Lines of data ->
※
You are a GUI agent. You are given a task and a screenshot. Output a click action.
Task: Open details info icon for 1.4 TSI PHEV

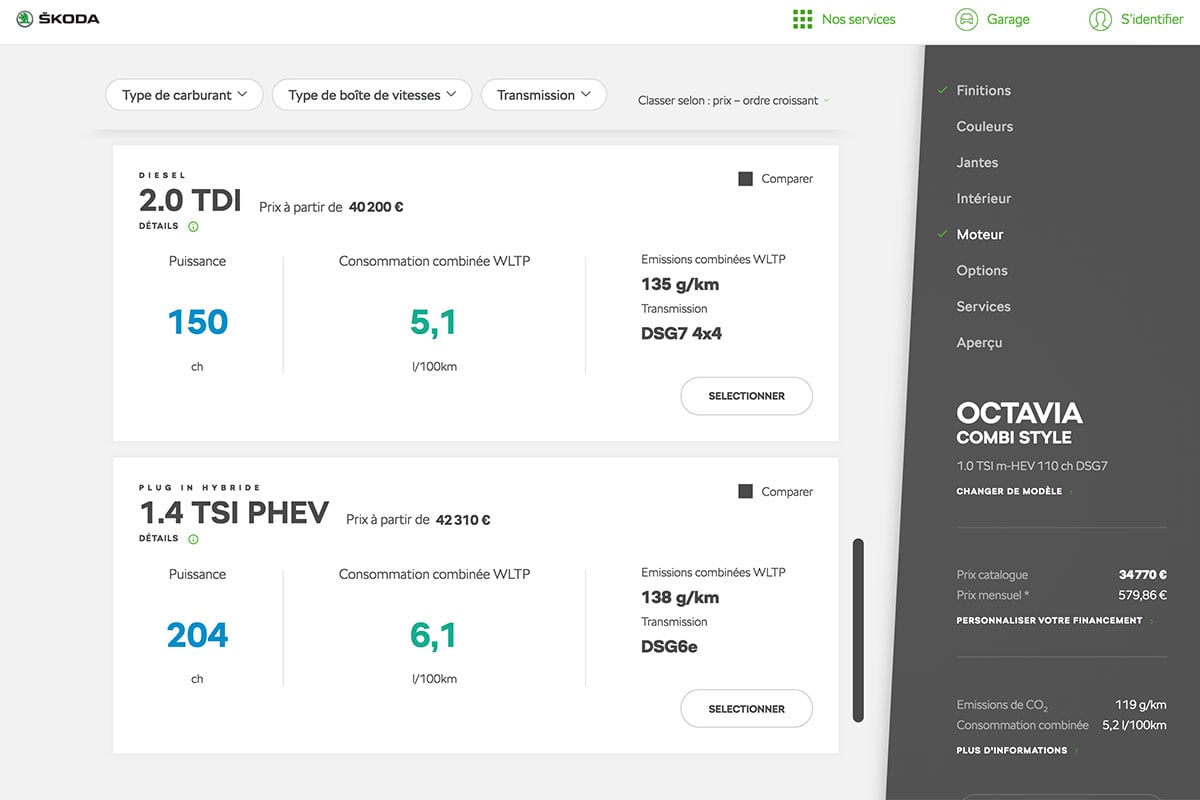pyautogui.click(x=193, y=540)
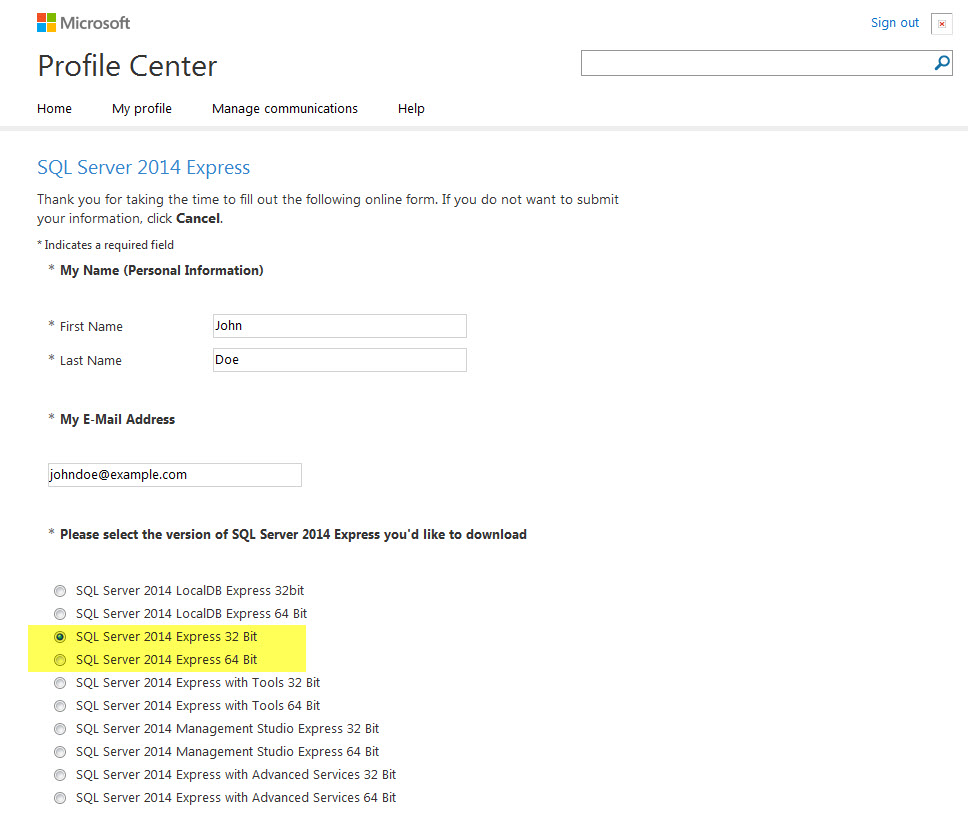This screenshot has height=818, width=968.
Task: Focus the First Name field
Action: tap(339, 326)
※
What the task requires -> Render the lines above as a Markdown table with the columns Row and Line, numbering each row and skipping blank lines. Leave the pictures out of your answer.

Output for this task ->
| Row | Line |
|---|---|
| 1 | You are a GUI agent. You are given a task and a screenshot. Output a click action. |
| 2 | Task: Open details info icon for 1.4 TSI PHEV |
| 3 | pyautogui.click(x=193, y=540) |
| 4 | This screenshot has height=818, width=968. |
| 5 | Task: Focus the First Name field |
| 6 | Action: tap(339, 326) |